**AIM OF THE EXERCISE:** Return every line of the data below word for word, including the punctuation.

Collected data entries
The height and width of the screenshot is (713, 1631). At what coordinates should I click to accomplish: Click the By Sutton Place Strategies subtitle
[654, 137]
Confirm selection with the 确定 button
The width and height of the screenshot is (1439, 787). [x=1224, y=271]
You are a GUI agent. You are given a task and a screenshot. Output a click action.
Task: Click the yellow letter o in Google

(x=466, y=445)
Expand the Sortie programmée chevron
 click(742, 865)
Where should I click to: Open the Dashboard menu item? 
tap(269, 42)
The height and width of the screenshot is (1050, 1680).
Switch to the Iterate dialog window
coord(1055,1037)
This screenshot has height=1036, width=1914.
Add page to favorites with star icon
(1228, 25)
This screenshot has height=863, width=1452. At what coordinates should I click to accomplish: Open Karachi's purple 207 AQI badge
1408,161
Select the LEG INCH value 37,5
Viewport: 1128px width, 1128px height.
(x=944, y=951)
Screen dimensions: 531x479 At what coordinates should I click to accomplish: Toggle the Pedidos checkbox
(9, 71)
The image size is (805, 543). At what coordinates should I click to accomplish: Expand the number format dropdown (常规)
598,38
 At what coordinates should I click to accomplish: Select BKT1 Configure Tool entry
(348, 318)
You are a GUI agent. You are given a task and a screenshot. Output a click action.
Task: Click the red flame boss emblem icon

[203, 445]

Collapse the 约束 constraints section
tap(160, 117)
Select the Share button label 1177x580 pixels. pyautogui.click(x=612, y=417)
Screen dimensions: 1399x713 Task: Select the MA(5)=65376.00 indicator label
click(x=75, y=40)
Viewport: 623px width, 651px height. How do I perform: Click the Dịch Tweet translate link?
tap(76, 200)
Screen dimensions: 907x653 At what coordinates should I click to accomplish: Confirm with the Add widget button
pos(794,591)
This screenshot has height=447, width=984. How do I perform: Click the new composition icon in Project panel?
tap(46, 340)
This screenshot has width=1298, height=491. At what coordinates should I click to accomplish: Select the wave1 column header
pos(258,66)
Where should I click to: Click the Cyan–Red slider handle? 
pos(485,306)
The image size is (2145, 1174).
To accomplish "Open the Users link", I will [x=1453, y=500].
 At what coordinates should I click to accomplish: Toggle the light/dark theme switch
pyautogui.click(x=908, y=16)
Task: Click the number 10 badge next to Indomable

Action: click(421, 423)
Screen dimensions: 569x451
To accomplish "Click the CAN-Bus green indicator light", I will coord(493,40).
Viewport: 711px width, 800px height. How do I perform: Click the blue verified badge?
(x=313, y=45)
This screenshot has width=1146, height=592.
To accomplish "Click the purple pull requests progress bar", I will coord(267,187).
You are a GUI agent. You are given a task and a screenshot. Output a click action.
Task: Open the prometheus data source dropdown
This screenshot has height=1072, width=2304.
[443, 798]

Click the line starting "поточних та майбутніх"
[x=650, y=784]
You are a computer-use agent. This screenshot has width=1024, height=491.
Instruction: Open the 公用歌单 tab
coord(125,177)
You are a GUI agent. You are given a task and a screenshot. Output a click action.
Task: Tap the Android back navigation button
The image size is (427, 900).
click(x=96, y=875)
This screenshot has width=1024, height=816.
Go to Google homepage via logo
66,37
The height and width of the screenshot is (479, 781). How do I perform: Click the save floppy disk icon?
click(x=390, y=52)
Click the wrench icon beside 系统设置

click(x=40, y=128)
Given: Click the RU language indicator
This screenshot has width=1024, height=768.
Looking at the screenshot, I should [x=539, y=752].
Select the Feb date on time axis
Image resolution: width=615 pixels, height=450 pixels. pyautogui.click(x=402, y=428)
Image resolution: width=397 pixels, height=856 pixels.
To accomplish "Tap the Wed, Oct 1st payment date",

**EXERCISE SOLUTION:**
The height and width of the screenshot is (713, 1631). At what coordinates should I click to accomplish: Click the By Sutton Place Strategies subtitle
[654, 137]
Confirm selection with the 确定 button
The width and height of the screenshot is (1439, 787). [x=1224, y=271]
You are a GUI agent. You are given a task and a screenshot. Output a click action.
Task: Click the yellow letter o in Google

(x=466, y=445)
Expand the Sortie programmée chevron
 click(742, 865)
Where should I click to: Open the Dashboard menu item? 
tap(269, 42)
The height and width of the screenshot is (1050, 1680).
Switch to the Iterate dialog window
coord(1055,1037)
This screenshot has height=1036, width=1914.
Add page to favorites with star icon
(1228, 25)
This screenshot has height=863, width=1452. At what coordinates should I click to accomplish: Open Karachi's purple 207 AQI badge
1408,161
Select the LEG INCH value 37,5
Viewport: 1128px width, 1128px height.
(x=944, y=951)
Screen dimensions: 531x479 At what coordinates should I click to accomplish: Toggle the Pedidos checkbox
(9, 71)
The image size is (805, 543). At what coordinates should I click to accomplish: Expand the number format dropdown (常规)
598,38
 At what coordinates should I click to accomplish: Select BKT1 Configure Tool entry
(348, 318)
You are a GUI agent. You are given a task and a screenshot. Output a click action.
Task: Click the red flame boss emblem icon

[203, 445]

Collapse the 约束 constraints section
tap(160, 117)
Select the Share button label 1177x580 pixels. pyautogui.click(x=612, y=417)
Screen dimensions: 1399x713 Task: Select the MA(5)=65376.00 indicator label
click(x=75, y=40)
Viewport: 623px width, 651px height. How do I perform: Click the Dịch Tweet translate link?
tap(76, 200)
Screen dimensions: 907x653 At what coordinates should I click to accomplish: Confirm with the Add widget button
pos(794,591)
This screenshot has height=447, width=984. How do I perform: Click the new composition icon in Project panel?
tap(46, 340)
This screenshot has width=1298, height=491. At what coordinates should I click to accomplish: Select the wave1 column header
pos(258,66)
Where should I click to: Click the Cyan–Red slider handle? 
pos(485,306)
The image size is (2145, 1174).
To accomplish "Open the Users link", I will [x=1453, y=500].
 At what coordinates should I click to accomplish: Toggle the light/dark theme switch
pyautogui.click(x=908, y=16)
Task: Click the number 10 badge next to Indomable

Action: click(421, 423)
Screen dimensions: 569x451
To accomplish "Click the CAN-Bus green indicator light", I will coord(493,40).
Viewport: 711px width, 800px height. How do I perform: Click the blue verified badge?
(x=313, y=45)
This screenshot has width=1146, height=592.
To accomplish "Click the purple pull requests progress bar", I will coord(267,187).
You are a GUI agent. You are given a task and a screenshot. Output a click action.
Task: Open the prometheus data source dropdown
This screenshot has height=1072, width=2304.
[443, 798]

Click the line starting "поточних та майбутніх"
[x=650, y=784]
You are a computer-use agent. This screenshot has width=1024, height=491.
Instruction: Open the 公用歌单 tab
coord(125,177)
You are a GUI agent. You are given a task and a screenshot. Output a click action.
Task: Tap the Android back navigation button
The image size is (427, 900).
click(x=96, y=875)
This screenshot has width=1024, height=816.
Go to Google homepage via logo
66,37
The height and width of the screenshot is (479, 781). How do I perform: Click the save floppy disk icon?
click(x=390, y=52)
Click the wrench icon beside 系统设置

click(x=40, y=128)
Given: Click the RU language indicator
This screenshot has width=1024, height=768.
Looking at the screenshot, I should [x=539, y=752].
Select the Feb date on time axis
Image resolution: width=615 pixels, height=450 pixels. pyautogui.click(x=402, y=428)
Image resolution: width=397 pixels, height=856 pixels.
To accomplish "Tap the Wed, Oct 1st payment date",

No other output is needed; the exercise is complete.